▶ Page extract
################

Living in Jerusalem, I was surrounded by the assumption that everyone wanted to be married, and that those who weren’t were incomplete and longing that things were otherwise. Unlike New York City or Cambridge, there was no respect for the high-powered career woman or the superstar professor; so long as she was single, she must be unhappy. I could handle being incomplete, but the thought of other people’s pity made me recoil and cringe.
The Talmud, too, looks pitifully upon any woman who does not have a man with whom to share her life and, more specifically, her bed. Five times throughout the Babylonian Talmud, the sage Reish Lakish quotes a popular folk saying to this effect: Tav L’Meytav Tan Du M’l’meytav Armelo. The phrase literally means, “It is better for a woman to sit as two than to sit alone by herself.” The rabbis’ discussion of this folk saying unleashes a flurry of colorful comments attributed to various Talmudic sages about how much a woman is willing to put up with just so that she can have a husband (118b):
Abayey: Even if her husband is the size of a sesame seed, she is proud to place her chair among the free women.
Rav Papa: Even if her husband is just a spinner of wool, she will call out to him to come sit with her at the entrance to their home.
Rav Ashi: Even if her husband is a cabbage-head, at least she will not lack for lentils in her pot.
It seems the Talmud cannot imagine a woman who could be both happy and single. Even so, Abayey, Rav Papa and Rav Ashi are not granted the last word. The passage concludes with the following assertion: “And all these women commit adultery and attribute their offspring to their husbands.” That is, all these women who so desperately want to be married are really just interested in having a convenient excuse when they find themselves pregnant as a result of their adulterous affairs. Why do they need husbands? So that they can point to a legitimate father for their bastard children!
This closing line, astonishing in its flippancy and subversiveness, casts the preceding statements in a new light: According to the Talmudic sages, a woman needs a husband so that she can “place her chair among the free women,” that is, so that she can count herself among those women who are free to have adulterous affairs! And even if her husband is a cabbage-head, she doesn’t care, because she’s just using him as a cover so that she can gallivant off and engage in extramarital sex. For this reason it is better for a woman to be married than to be alone.
To some extent Omri functioned as a similar cover for me. He was not my husband, but as my long-term boyfriend, he enabled me to place my chair among those who were free from the torture of attending singles events and being “set up” by concerned, well-meaning strangers. “Are you looking to meet someone,” people would often ask me, and immediately I would rush to assure them that no, I had quite enough lentils in my pot, thank you very much.
Shortly after I studied this passage in Yevamot, my friend Aviva came for Shabbat dinner bearing the gift of a glass jar full of hard candy. “When you finish all the sweets,” she told me, “you can save the jar and use it as a vase for the next time Omri brings you flowers.” I smiled, knowing that I would do not such thing. Instead, I washed out the jar, filled it with two kilos of lentils, and placed it in my cupboard alongside my beans, split peas and other dried goods. I put a label on the vase with a quote from the passage in Yevamot: “she does not lack for lentils in her pot.” Most nights that summer I had lentil soup for dinner – alone.

################

▶ Stored rows
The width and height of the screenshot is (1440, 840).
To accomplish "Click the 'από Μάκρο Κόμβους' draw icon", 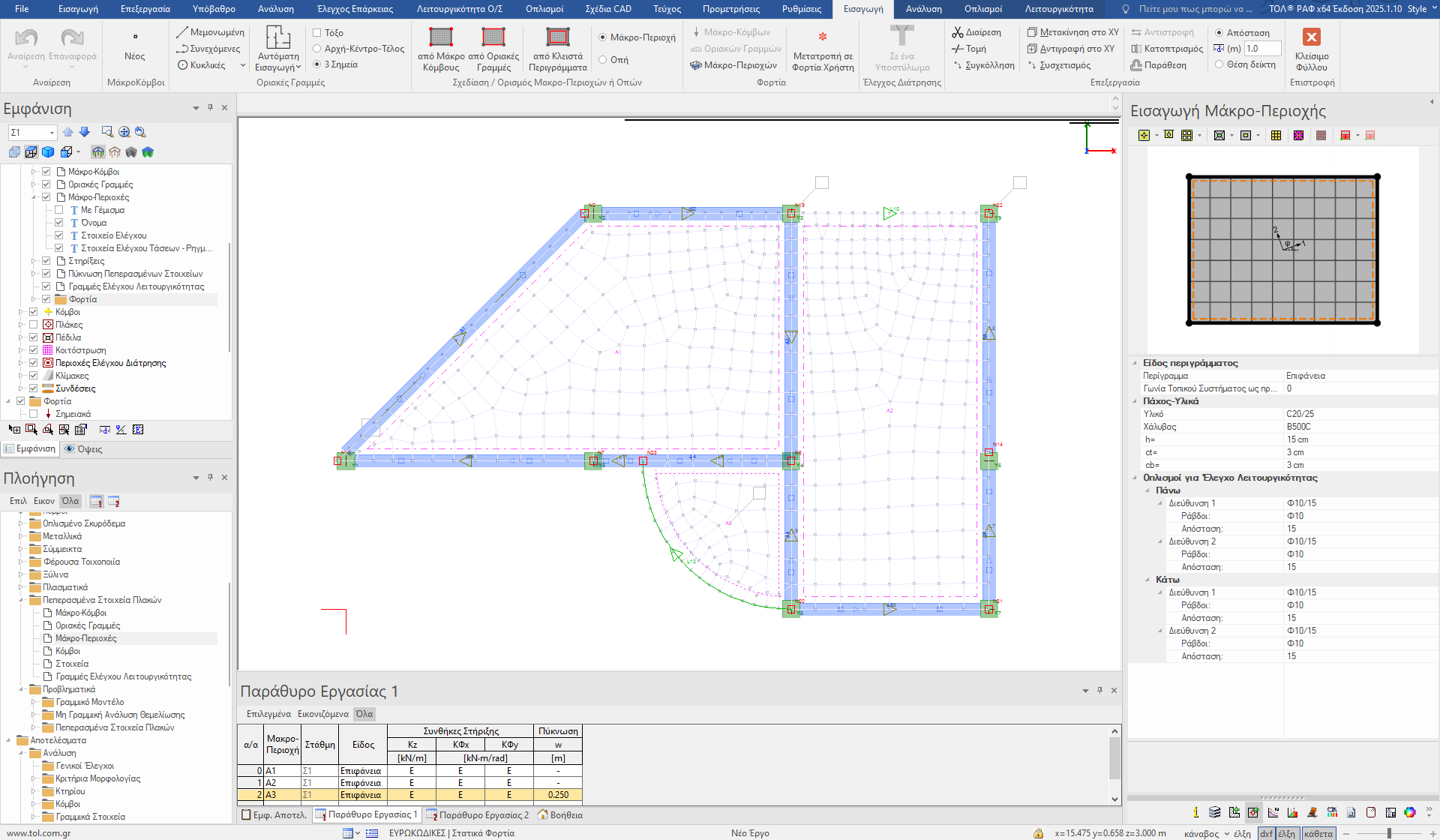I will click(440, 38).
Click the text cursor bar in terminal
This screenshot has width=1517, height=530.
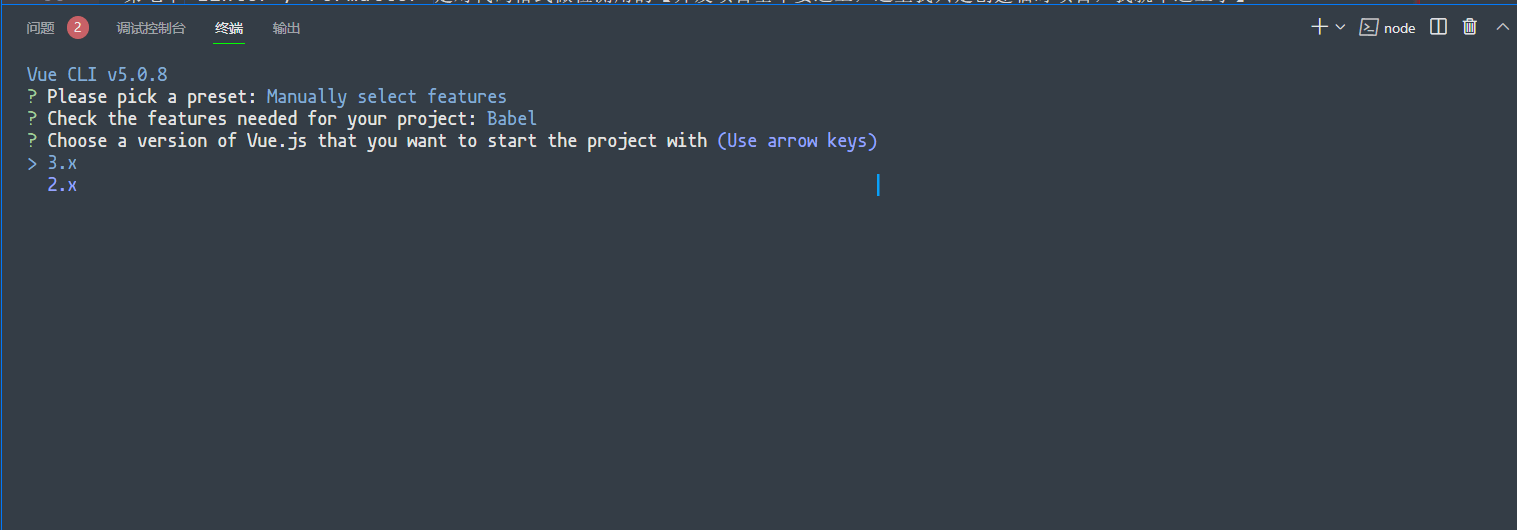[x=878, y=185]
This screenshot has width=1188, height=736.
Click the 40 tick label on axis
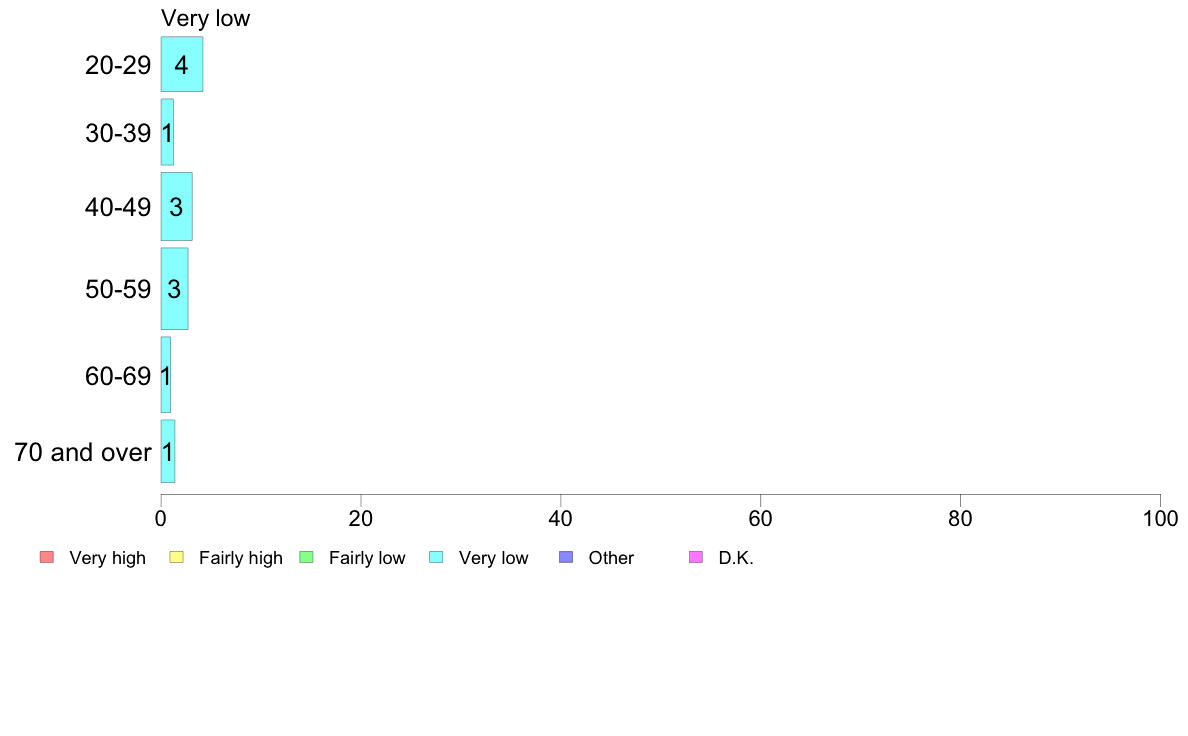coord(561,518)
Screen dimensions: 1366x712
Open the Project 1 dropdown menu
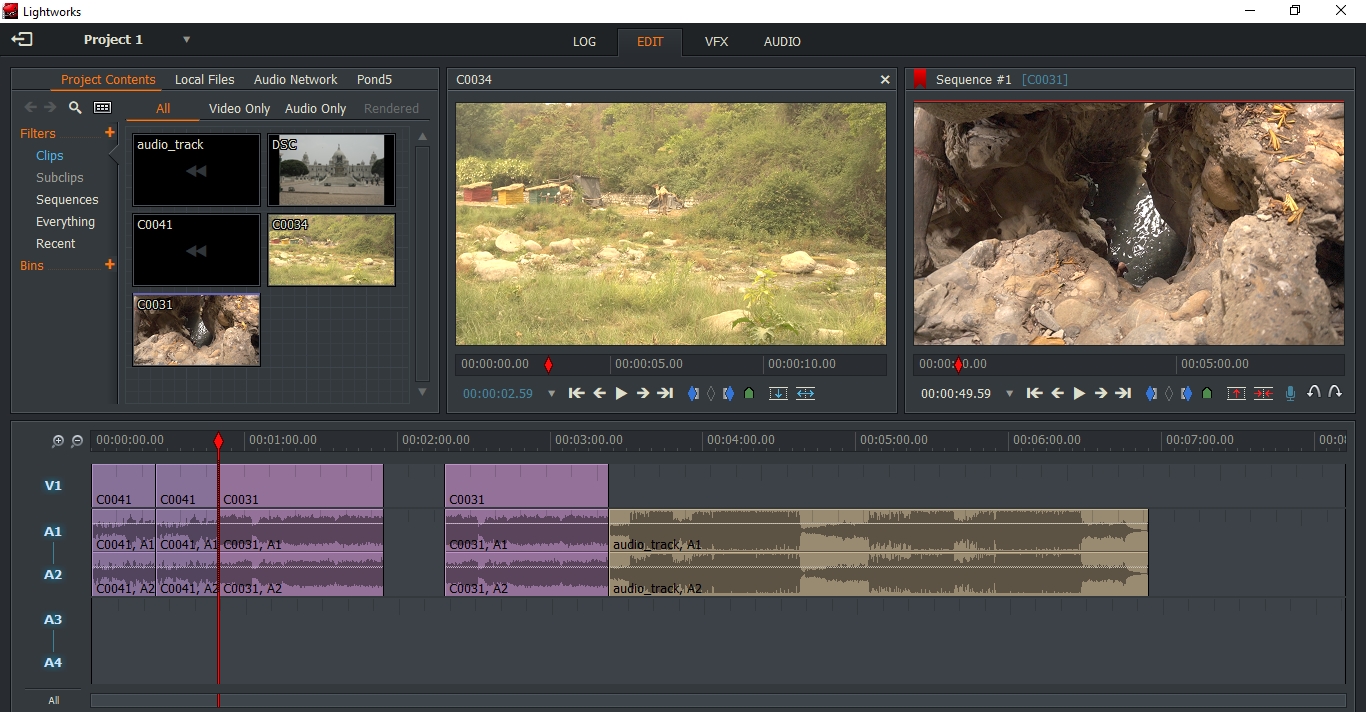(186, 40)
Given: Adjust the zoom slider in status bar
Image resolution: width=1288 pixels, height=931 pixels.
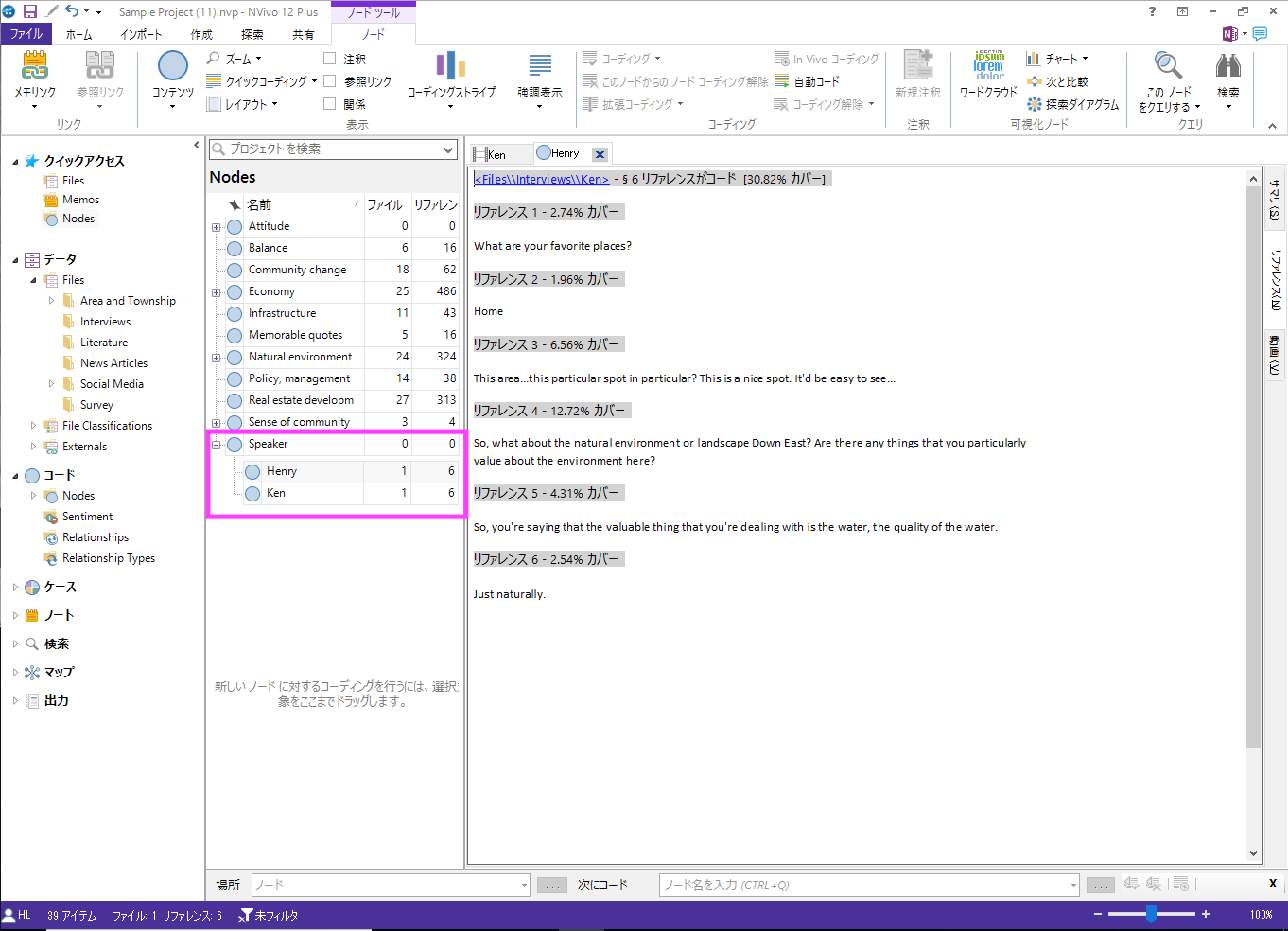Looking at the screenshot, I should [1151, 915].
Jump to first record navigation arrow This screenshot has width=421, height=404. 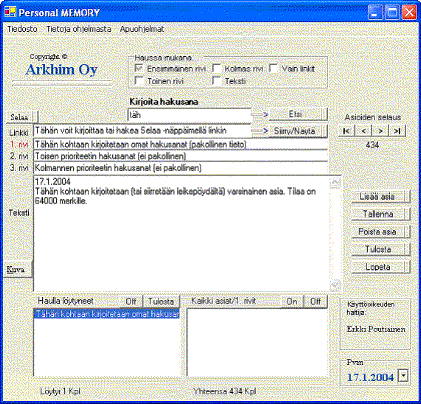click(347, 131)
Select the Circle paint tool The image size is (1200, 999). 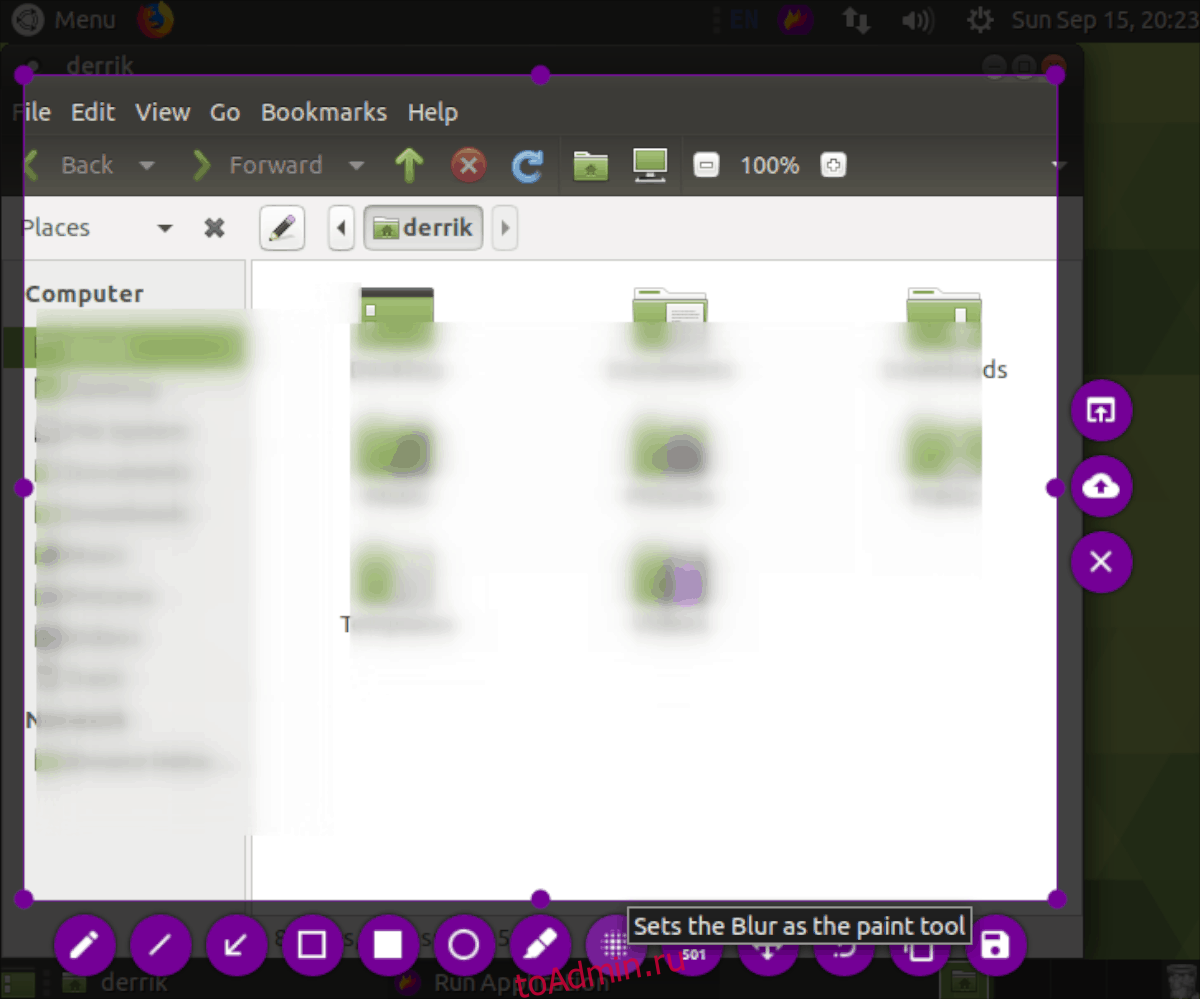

################

▶ Set exercise A
Reproduce the essay on the Talmud and being single, starting at the words "The Talmud, too, looks" and ending after "the free women.", with "sesame seed" changed to "mustard seed".
▶ Set exercise B
Answer the following about the essay on the Talmud and being single:
(i) How many times in the Babylonian Talmud does Reish Lakish quote the folk saying?
(ii) What gift did Aviva bring to Shabbat dinner?
(iii) How many kilos of lentils went into the jar?

▶ Task output A
The Talmud, too, looks pitifully upon any woman who does not have a man with whom to share her life and, more specifically, her bed. Five times throughout the Babylonian Talmud, the sage Reish Lakish quotes a popular folk saying to this effect: Tav L’Meytav Tan Du M’l’meytav Armelo. The phrase literally means, “It is better for a woman to sit as two than to sit alone by herself.” The rabbis’ discussion of this folk saying unleashes a flurry of colorful comments attributed to various Talmudic sages about how much a woman is willing to put up with just so that she can have a husband (118b):
Abayey: Even if her husband is the size of a mustard seed, she is proud to place her chair among the free women.

▶ Task output B
(i) Five times.
(ii) A glass jar full of hard candy.
(iii) Two kilos.